I write this only because it keeps being claimed (here is a new example) that the start of “proximity talks” between Israelis and Palestinians is an unfortunate retrogression in the peace process. There certainly have been many foolish plays on President Obama’s part that have led to this point, but he is doing a good job of turning lemons into lemonade. Here is State Department spokesman P.J. Crowley issuing an unconcealed threat:
“As both parties know, if either takes significant actions during the proximity talks that we judge would seriously undermine trust, we will respond to hold them accountable and ensure that negotiations continue,” Crowley said.
The peace processors have seen negotiations, summits, unilateral disengagement, and all the rest fail; it never matters, of course, because they’re always willing to go back into the laboratory and come up with a new formula of diplomacy and concessions and inducements and confidence-building measures and bridging proposals that will finally make it work.

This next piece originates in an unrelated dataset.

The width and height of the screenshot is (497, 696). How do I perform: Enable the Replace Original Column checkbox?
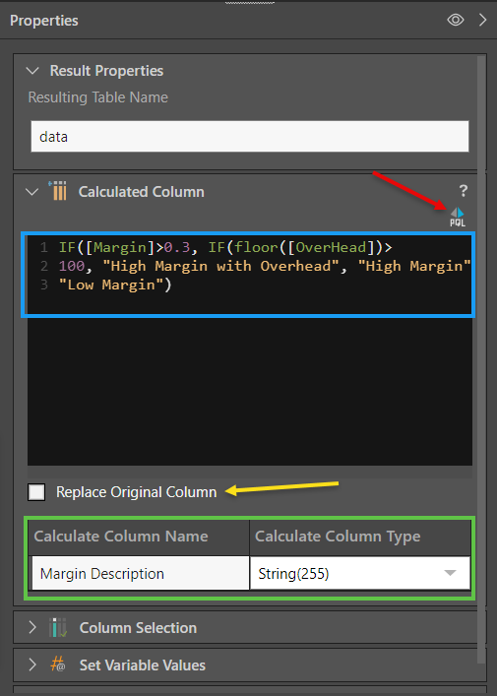(x=36, y=492)
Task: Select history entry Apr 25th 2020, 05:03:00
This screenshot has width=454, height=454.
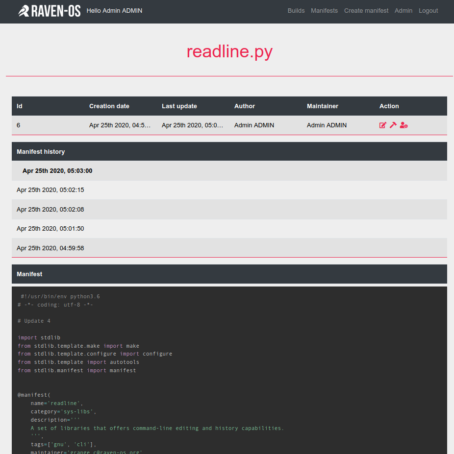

The newest formula is contained in a statement that has become fashionable among peace processors, which goes something like this: “Everyone knows what a deal would look like. We just have to get the two sides to make the hard choices.” If you believe this, you probably also believe that the peace process, as it’s existed since the beginning of Oslo, has always had America in the wrong role — that of facilitator and cajoler, not as the father figure laying down the law with a shotgun on the table.
And if you’re Barack Obama, you’ve always dreamed of imposing terms on the Israelis (and to a lesser degree, the Palestinians). And now the problems you provoked give you the opportunity to do that which has always been lacking. For Obama, the proximity talks are a win, because they liberate the United States from the strictures of its previous approach. It’s true that proximity talks are a reversion to an era when Israelis and Palestinians weren’t even sitting at the same table. But Barack Obama wasn’t president back then.